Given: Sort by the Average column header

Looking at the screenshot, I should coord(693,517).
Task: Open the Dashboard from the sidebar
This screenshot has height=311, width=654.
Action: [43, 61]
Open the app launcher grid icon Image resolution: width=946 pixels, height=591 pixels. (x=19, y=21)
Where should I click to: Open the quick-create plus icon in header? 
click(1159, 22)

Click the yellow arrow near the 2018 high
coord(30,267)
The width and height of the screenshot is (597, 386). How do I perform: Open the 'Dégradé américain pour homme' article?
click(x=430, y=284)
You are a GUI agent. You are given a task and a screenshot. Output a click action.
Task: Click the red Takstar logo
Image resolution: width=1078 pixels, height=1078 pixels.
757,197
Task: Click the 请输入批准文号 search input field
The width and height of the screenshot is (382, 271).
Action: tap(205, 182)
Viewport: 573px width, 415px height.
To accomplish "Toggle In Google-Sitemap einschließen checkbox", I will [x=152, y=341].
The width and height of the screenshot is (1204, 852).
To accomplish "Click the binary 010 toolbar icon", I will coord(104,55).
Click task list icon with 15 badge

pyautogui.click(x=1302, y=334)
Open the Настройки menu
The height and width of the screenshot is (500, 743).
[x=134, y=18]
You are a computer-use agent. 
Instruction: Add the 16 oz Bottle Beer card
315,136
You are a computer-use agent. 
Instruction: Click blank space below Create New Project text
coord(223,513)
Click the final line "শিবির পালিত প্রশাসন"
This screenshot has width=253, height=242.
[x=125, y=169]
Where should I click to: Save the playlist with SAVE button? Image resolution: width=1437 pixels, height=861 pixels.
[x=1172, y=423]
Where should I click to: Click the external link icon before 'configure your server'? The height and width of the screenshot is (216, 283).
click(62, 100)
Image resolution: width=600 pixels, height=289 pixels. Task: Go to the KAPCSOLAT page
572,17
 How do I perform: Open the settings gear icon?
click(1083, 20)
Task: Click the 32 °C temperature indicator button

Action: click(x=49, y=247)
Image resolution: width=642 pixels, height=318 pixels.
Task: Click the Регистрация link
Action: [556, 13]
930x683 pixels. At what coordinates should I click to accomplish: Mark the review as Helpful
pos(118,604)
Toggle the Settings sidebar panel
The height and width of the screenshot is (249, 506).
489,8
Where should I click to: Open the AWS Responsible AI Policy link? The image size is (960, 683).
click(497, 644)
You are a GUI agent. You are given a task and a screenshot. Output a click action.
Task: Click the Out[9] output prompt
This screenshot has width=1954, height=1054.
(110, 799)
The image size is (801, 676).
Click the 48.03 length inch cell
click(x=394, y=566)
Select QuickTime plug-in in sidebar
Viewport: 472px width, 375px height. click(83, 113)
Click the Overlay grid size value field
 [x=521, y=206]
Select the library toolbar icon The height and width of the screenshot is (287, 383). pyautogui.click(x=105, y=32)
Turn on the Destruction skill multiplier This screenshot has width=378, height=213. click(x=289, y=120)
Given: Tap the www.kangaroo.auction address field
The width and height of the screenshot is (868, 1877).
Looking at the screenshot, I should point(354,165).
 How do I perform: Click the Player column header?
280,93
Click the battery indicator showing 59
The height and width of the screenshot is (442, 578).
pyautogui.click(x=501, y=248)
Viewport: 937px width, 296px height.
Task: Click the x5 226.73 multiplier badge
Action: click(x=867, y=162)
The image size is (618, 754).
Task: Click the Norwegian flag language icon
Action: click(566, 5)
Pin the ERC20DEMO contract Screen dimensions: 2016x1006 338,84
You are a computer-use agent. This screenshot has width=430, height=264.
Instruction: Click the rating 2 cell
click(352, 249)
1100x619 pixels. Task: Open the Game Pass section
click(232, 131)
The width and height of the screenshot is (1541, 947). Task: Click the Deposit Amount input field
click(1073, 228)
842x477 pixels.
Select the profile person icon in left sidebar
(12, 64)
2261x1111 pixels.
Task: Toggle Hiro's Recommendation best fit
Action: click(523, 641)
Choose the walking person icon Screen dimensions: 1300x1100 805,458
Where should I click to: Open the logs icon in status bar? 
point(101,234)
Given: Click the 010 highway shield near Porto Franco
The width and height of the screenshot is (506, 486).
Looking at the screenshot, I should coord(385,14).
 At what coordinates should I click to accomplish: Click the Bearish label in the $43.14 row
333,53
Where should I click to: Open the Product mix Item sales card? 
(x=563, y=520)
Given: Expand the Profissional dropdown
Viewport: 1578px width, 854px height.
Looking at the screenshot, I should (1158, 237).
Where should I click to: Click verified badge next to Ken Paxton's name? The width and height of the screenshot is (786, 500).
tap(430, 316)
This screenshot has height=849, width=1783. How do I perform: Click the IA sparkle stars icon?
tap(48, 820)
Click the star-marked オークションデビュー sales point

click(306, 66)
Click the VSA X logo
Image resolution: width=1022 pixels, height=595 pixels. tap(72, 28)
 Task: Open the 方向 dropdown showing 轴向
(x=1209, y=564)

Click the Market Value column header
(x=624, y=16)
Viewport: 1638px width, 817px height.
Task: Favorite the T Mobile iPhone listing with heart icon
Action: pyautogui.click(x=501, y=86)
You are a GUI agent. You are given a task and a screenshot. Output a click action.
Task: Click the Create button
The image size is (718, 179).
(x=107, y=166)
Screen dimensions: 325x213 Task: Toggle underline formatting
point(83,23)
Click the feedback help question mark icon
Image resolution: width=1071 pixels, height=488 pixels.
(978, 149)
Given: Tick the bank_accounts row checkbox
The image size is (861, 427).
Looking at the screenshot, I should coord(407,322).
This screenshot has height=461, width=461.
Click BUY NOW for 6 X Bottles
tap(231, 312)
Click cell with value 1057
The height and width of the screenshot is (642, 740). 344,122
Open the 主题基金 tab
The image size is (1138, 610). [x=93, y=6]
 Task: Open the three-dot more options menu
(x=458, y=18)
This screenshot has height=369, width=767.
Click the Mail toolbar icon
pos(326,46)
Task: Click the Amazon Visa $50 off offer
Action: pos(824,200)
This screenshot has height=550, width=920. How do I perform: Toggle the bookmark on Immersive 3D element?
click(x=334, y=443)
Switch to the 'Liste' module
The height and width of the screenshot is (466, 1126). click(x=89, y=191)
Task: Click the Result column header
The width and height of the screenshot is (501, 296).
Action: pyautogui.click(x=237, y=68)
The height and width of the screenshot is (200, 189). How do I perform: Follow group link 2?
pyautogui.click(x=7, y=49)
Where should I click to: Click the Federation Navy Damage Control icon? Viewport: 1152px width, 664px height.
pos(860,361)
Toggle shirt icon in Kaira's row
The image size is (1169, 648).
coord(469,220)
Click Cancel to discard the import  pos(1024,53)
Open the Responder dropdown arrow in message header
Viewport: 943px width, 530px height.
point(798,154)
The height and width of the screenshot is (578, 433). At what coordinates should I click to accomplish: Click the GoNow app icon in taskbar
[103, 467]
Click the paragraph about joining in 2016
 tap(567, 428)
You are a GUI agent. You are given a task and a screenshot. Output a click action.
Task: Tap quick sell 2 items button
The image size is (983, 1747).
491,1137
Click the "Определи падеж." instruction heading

• _AIM_
Copy out the listing above line for line, changing nothing.

• _OUTPUT_
Given: Sort by the Average column header

Looking at the screenshot, I should coord(693,517).
Task: Open the Dashboard from the sidebar
This screenshot has height=311, width=654.
Action: [43, 61]
Open the app launcher grid icon Image resolution: width=946 pixels, height=591 pixels. (x=19, y=21)
Where should I click to: Open the quick-create plus icon in header? 
click(1159, 22)

Click the yellow arrow near the 2018 high
coord(30,267)
The width and height of the screenshot is (597, 386). How do I perform: Open the 'Dégradé américain pour homme' article?
click(x=430, y=284)
You are a GUI agent. You are given a task and a screenshot. Output a click action.
Task: Click the red Takstar logo
Image resolution: width=1078 pixels, height=1078 pixels.
757,197
Task: Click the 请输入批准文号 search input field
The width and height of the screenshot is (382, 271).
Action: tap(205, 182)
Viewport: 573px width, 415px height.
To accomplish "Toggle In Google-Sitemap einschließen checkbox", I will [x=152, y=341].
The width and height of the screenshot is (1204, 852).
To accomplish "Click the binary 010 toolbar icon", I will coord(104,55).
Click task list icon with 15 badge

pyautogui.click(x=1302, y=334)
Open the Настройки menu
The height and width of the screenshot is (500, 743).
[x=134, y=18]
You are a computer-use agent. 
Instruction: Add the 16 oz Bottle Beer card
315,136
You are a computer-use agent. 
Instruction: Click blank space below Create New Project text
coord(223,513)
Click the final line "শিবির পালিত প্রশাসন"
This screenshot has width=253, height=242.
[x=125, y=169]
Where should I click to: Save the playlist with SAVE button? Image resolution: width=1437 pixels, height=861 pixels.
[x=1172, y=423]
Where should I click to: Click the external link icon before 'configure your server'? The height and width of the screenshot is (216, 283).
click(62, 100)
Image resolution: width=600 pixels, height=289 pixels. Task: Go to the KAPCSOLAT page
572,17
 How do I perform: Open the settings gear icon?
click(1083, 20)
Task: Click the 32 °C temperature indicator button

Action: click(x=49, y=247)
Image resolution: width=642 pixels, height=318 pixels.
Task: Click the Регистрация link
Action: [556, 13]
930x683 pixels. At what coordinates should I click to accomplish: Mark the review as Helpful
pos(118,604)
Toggle the Settings sidebar panel
The height and width of the screenshot is (249, 506).
489,8
Where should I click to: Open the AWS Responsible AI Policy link? The image size is (960, 683).
click(497, 644)
You are a GUI agent. You are given a task and a screenshot. Output a click action.
Task: Click the Out[9] output prompt
This screenshot has width=1954, height=1054.
(110, 799)
The image size is (801, 676).
Click the 48.03 length inch cell
click(x=394, y=566)
Select QuickTime plug-in in sidebar
Viewport: 472px width, 375px height. click(83, 113)
Click the Overlay grid size value field
 [x=521, y=206]
Select the library toolbar icon The height and width of the screenshot is (287, 383). pyautogui.click(x=105, y=32)
Turn on the Destruction skill multiplier This screenshot has width=378, height=213. click(x=289, y=120)
Given: Tap the www.kangaroo.auction address field
The width and height of the screenshot is (868, 1877).
Looking at the screenshot, I should point(354,165).
 How do I perform: Click the Player column header?
280,93
Click the battery indicator showing 59
The height and width of the screenshot is (442, 578).
pyautogui.click(x=501, y=248)
Viewport: 937px width, 296px height.
Task: Click the x5 226.73 multiplier badge
Action: click(x=867, y=162)
The image size is (618, 754).
Task: Click the Norwegian flag language icon
Action: click(566, 5)
Pin the ERC20DEMO contract Screen dimensions: 2016x1006 338,84
You are a computer-use agent. This screenshot has width=430, height=264.
Instruction: Click the rating 2 cell
click(352, 249)
1100x619 pixels. Task: Open the Game Pass section
click(232, 131)
The width and height of the screenshot is (1541, 947). Task: Click the Deposit Amount input field
click(1073, 228)
842x477 pixels.
Select the profile person icon in left sidebar
(12, 64)
2261x1111 pixels.
Task: Toggle Hiro's Recommendation best fit
Action: click(523, 641)
Choose the walking person icon Screen dimensions: 1300x1100 805,458
Where should I click to: Open the logs icon in status bar? 
point(101,234)
Given: Click the 010 highway shield near Porto Franco
The width and height of the screenshot is (506, 486).
Looking at the screenshot, I should coord(385,14).
 At what coordinates should I click to accomplish: Click the Bearish label in the $43.14 row
333,53
Where should I click to: Open the Product mix Item sales card? 
(x=563, y=520)
Given: Expand the Profissional dropdown
Viewport: 1578px width, 854px height.
Looking at the screenshot, I should (1158, 237).
Where should I click to: Click verified badge next to Ken Paxton's name? The width and height of the screenshot is (786, 500).
tap(430, 316)
This screenshot has height=849, width=1783. How do I perform: Click the IA sparkle stars icon?
tap(48, 820)
Click the star-marked オークションデビュー sales point

click(306, 66)
Click the VSA X logo
Image resolution: width=1022 pixels, height=595 pixels. tap(72, 28)
 Task: Open the 方向 dropdown showing 轴向
(x=1209, y=564)

Click the Market Value column header
(x=624, y=16)
Viewport: 1638px width, 817px height.
Task: Favorite the T Mobile iPhone listing with heart icon
Action: pyautogui.click(x=501, y=86)
You are a GUI agent. You are given a task and a screenshot. Output a click action.
Task: Click the Create button
The image size is (718, 179).
(x=107, y=166)
Screen dimensions: 325x213 Task: Toggle underline formatting
point(83,23)
Click the feedback help question mark icon
Image resolution: width=1071 pixels, height=488 pixels.
(978, 149)
Given: Tick the bank_accounts row checkbox
The image size is (861, 427).
Looking at the screenshot, I should coord(407,322).
This screenshot has height=461, width=461.
Click BUY NOW for 6 X Bottles
tap(231, 312)
Click cell with value 1057
The height and width of the screenshot is (642, 740). 344,122
Open the 主题基金 tab
The image size is (1138, 610). [x=93, y=6]
 Task: Open the three-dot more options menu
(x=458, y=18)
This screenshot has height=369, width=767.
Click the Mail toolbar icon
pos(326,46)
Task: Click the Amazon Visa $50 off offer
Action: pos(824,200)
This screenshot has height=550, width=920. How do I perform: Toggle the bookmark on Immersive 3D element?
click(x=334, y=443)
Switch to the 'Liste' module
The height and width of the screenshot is (466, 1126). click(x=89, y=191)
Task: Click the Result column header
The width and height of the screenshot is (501, 296).
Action: pyautogui.click(x=237, y=68)
The height and width of the screenshot is (200, 189). How do I perform: Follow group link 2?
pyautogui.click(x=7, y=49)
Where should I click to: Click the Federation Navy Damage Control icon? Viewport: 1152px width, 664px height.
pos(860,361)
Toggle shirt icon in Kaira's row
The image size is (1169, 648).
coord(469,220)
Click Cancel to discard the import  pos(1024,53)
Open the Responder dropdown arrow in message header
Viewport: 943px width, 530px height.
point(798,154)
The height and width of the screenshot is (578, 433). At what coordinates should I click to accomplish: Click the GoNow app icon in taskbar
[103, 467]
Click the paragraph about joining in 2016
 tap(567, 428)
You are a GUI agent. You are given a task and a screenshot. Output a click action.
Task: Tap quick sell 2 items button
The image size is (983, 1747).
491,1137
Click the "Определи падеж." instruction heading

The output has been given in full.